- _SOURCE EXTRACT_
..............................

By Sam Belden
While the MLB hot stove is burning bright, some of the biggest baseball news to come out of this week had absolutely nothing to do with the current crop of free agents. According to multiple reports, superstar outfielder and 2015 National League MVP Bryce Harper, who will hit the open market after the 2018 season, is after a $400 million contract of at least 10 years. Whether or not he eventually gets it, this initial demand seems to have stifled talks of an extension with the Washington Nationals, at least for now.
While $400 million is an exorbitant sum, baseball fans shouldn’t be surprised by Harper’s demands — we’ve known about his prodigious talent and potentially massive earning potential for years. But in today’s MLB, the wealth is shared, and even the most unlikely players can pad their bank accounts beyond belief. Want proof? Look no further than Rich Hill and Mark Melancon, two veteran pitchers who signed big contracts this week.
Hill, 36, signed a deal with the Los Angeles Dodgers, one of the richest teams in the league. Acquired at this year’s trade deadline, Hill’s time in Chavez Ravine was limited by recurring blisters on his throwing hand, but he was effective when healthy, posting a 1.83 ERA in six regular season starts. While his throwing motion is suspect and his last season with more than 150 innings pitched came in 2007, the Dodgers chose to take a gamble on Hill to the tune of $48 million over the next three years.
This multi-year deal should put a lid on what has been one of the wildest odysseys through the sport of baseball in recent memory. Once a top prospect for the Chicago Cubs, Hill underwent shoulder surgery in 2011 and Tommy John surgery in 2013. He returned near the end of 2014, posting an ERA of infinity in two appearances for the Angels before signing with the New York Yankees and providing solid relief down the stretch.
After the season, Hill became a free agent and began working out with his old American Legion team in Massachusetts. While he had been a sidearm reliever for the past several seasons, he started throwing over the top again and got inspiring results. However, no team would give him a rotation spot for the 2015 season, not even in Triple-A. Hill could have made around $15,000 a month as a minor league reliever, but he instead signed with the Long Island Ducks of the independent Atlantic League for around a sixth of that salary, choosing opportunity over stability.

..............................

- _MATERIAL SHOWN_
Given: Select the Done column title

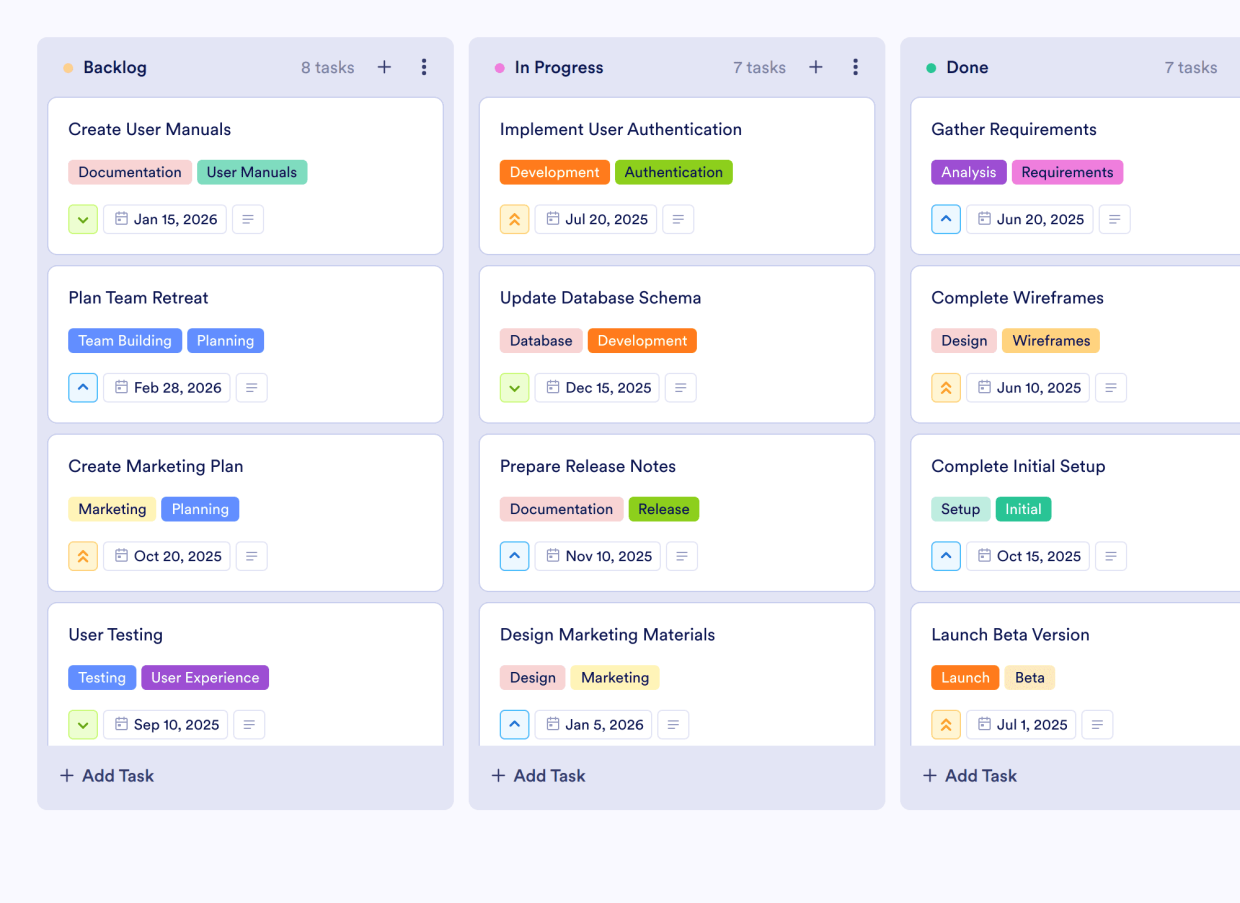Looking at the screenshot, I should point(967,67).
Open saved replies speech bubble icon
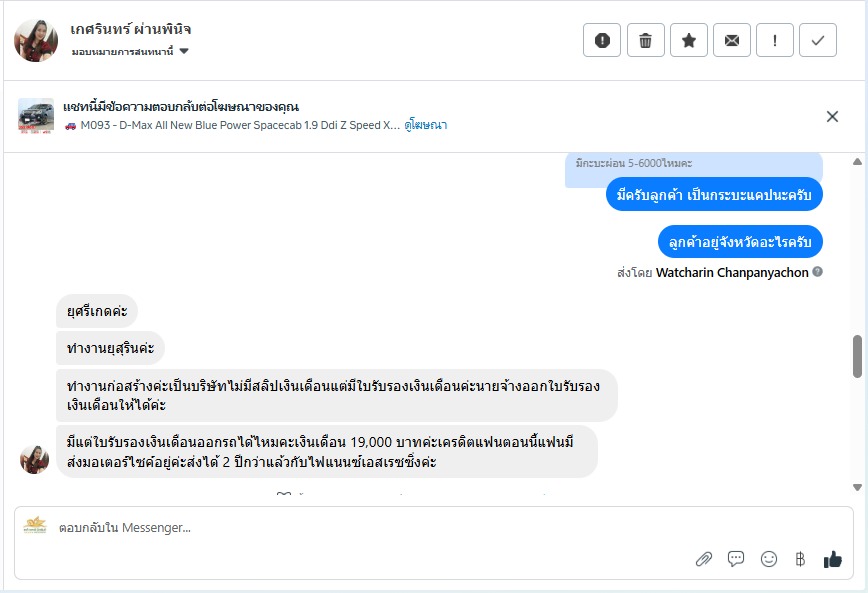The height and width of the screenshot is (593, 868). click(736, 559)
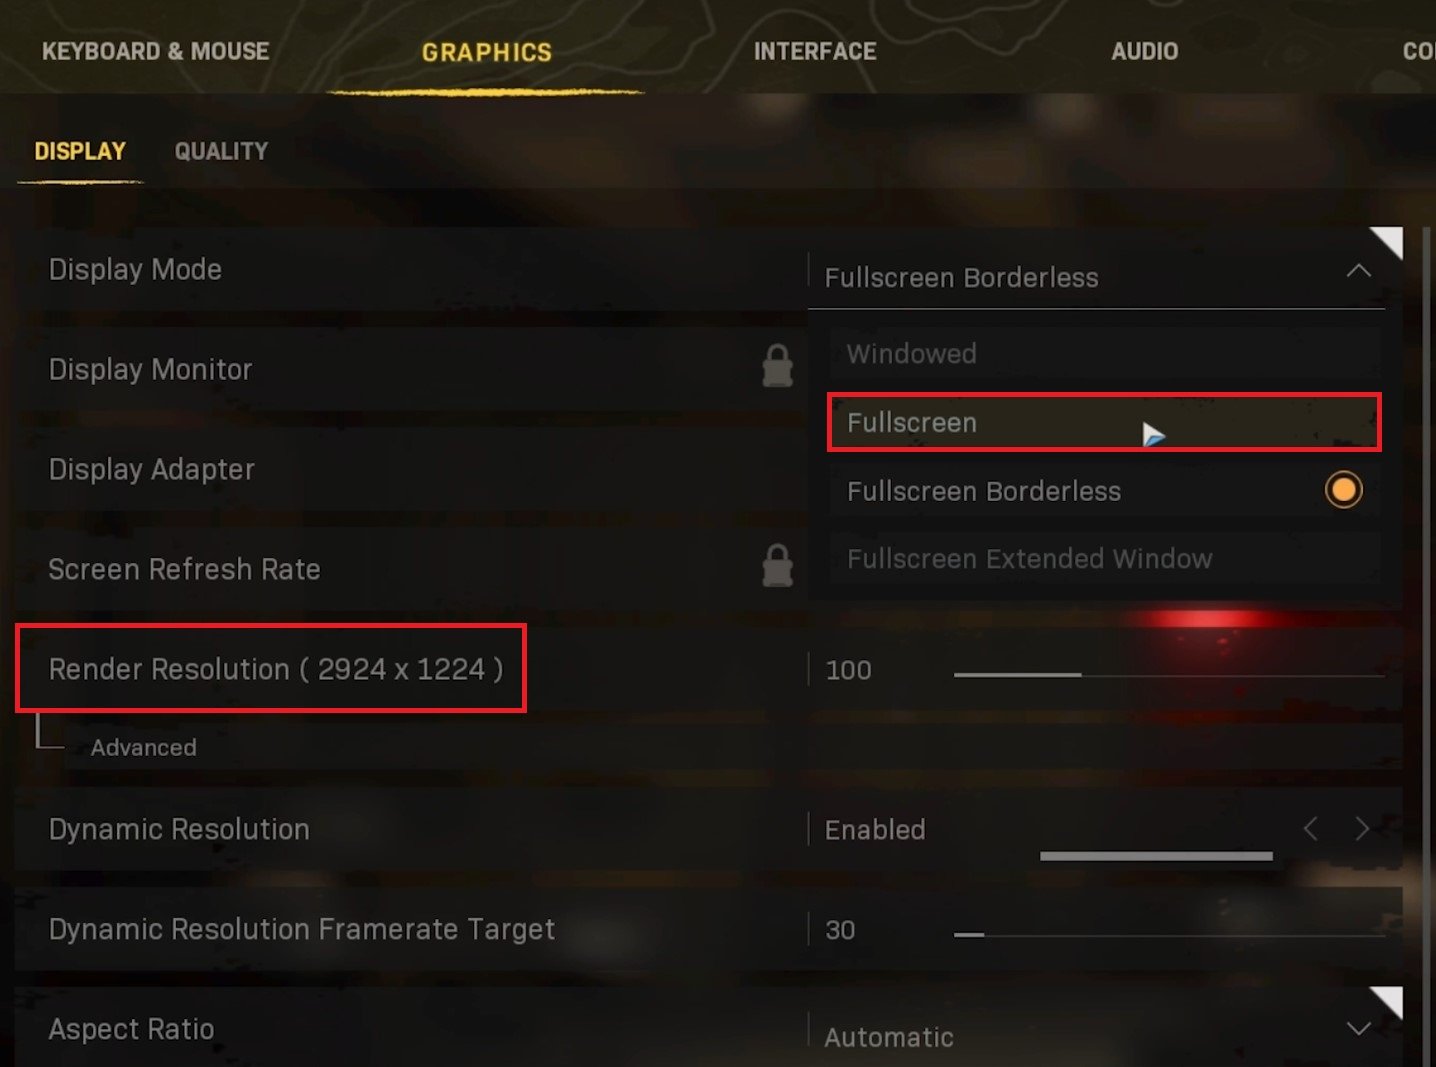Switch to the Quality sub-tab

tap(221, 151)
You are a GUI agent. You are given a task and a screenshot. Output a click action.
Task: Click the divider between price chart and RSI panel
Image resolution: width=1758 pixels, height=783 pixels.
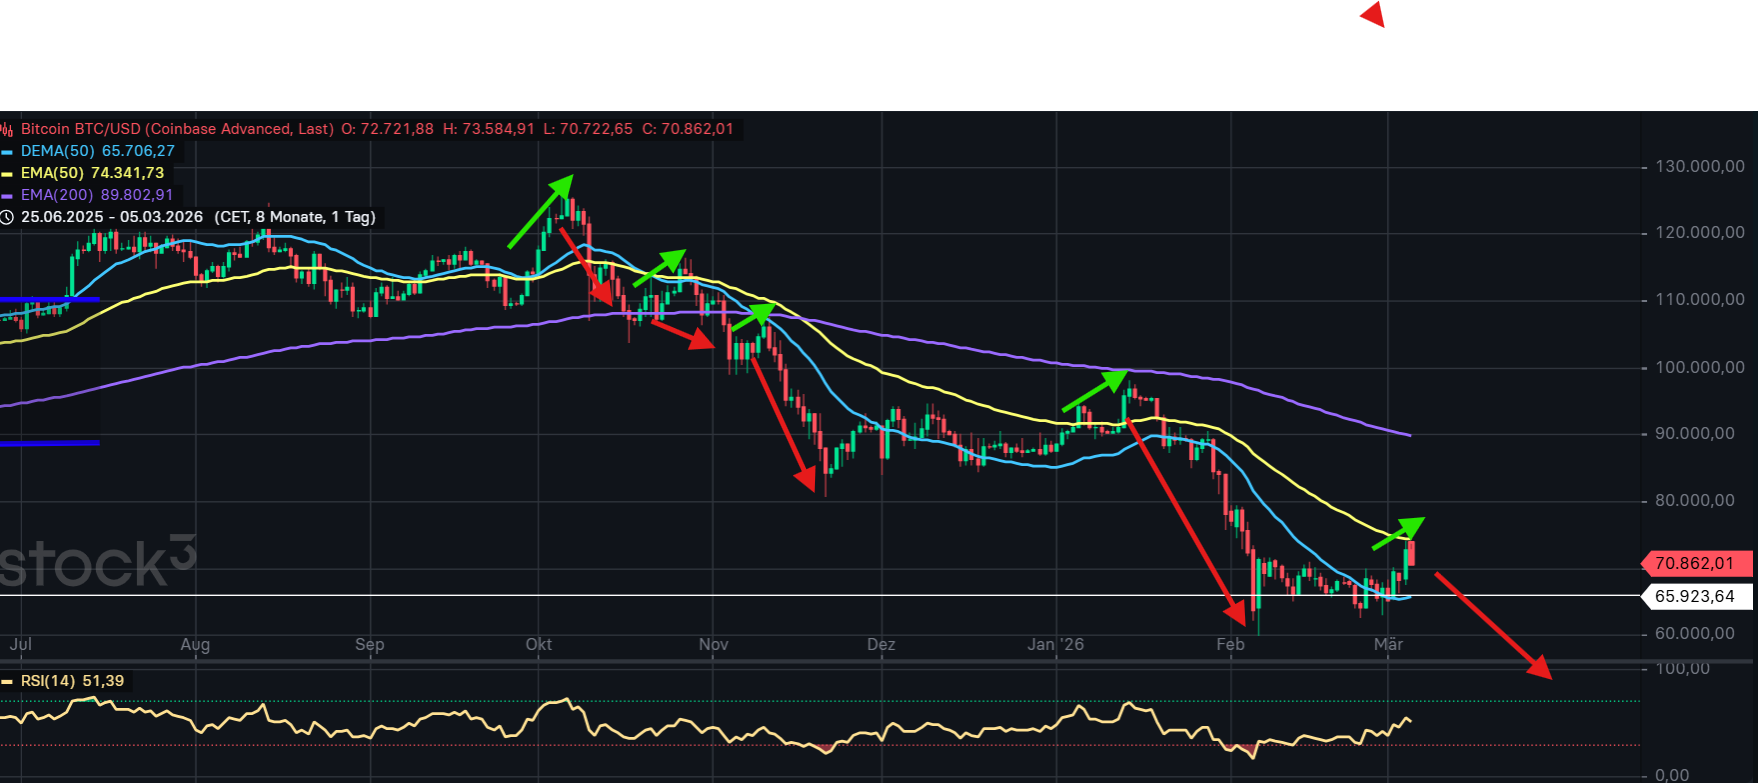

..............................

- _TASK INSTRUCTIONS_
A. List every team that the baseball article names.
B. Pick up the baseball article after its final sentence and continue it.

- _SOLVED PROBLEMS_
A. Washington Nationals, Los Angeles Dodgers, Chicago Cubs, Angels, New York Yankees, Long Island Ducks

B.
The gamble worked — after making just two starts, both of them scoreless, Hill attracted the attention of the Boston Red Sox and was signed. He made four sterling starts down the stretch, got a one-year deal with Oakland for 2016, and the rest is history. Despite an injury-plagued career, Hill will be able to head towards retirement with lifelong financial comfort all but assured.
While Melancon didn’t have to overcome nearly as much adversity to reach this point, his story nevertheless has a rags-to-riches feel. Drafted by the Yankees in the ninth round of the 2006 draft, the reliever was once best known as one of the players traded in exchange for Lance Berkman at the 2010 deadline, a deal that did little to help the Bronx Bombers. He had a solid year with the Astros as a 26-year-old rookie in 2011 and an abysmal year with the Red Sox in 2012; that offseason, he was traded to the Pirates as part of a package for Joel Hanrahan and Brock Holt.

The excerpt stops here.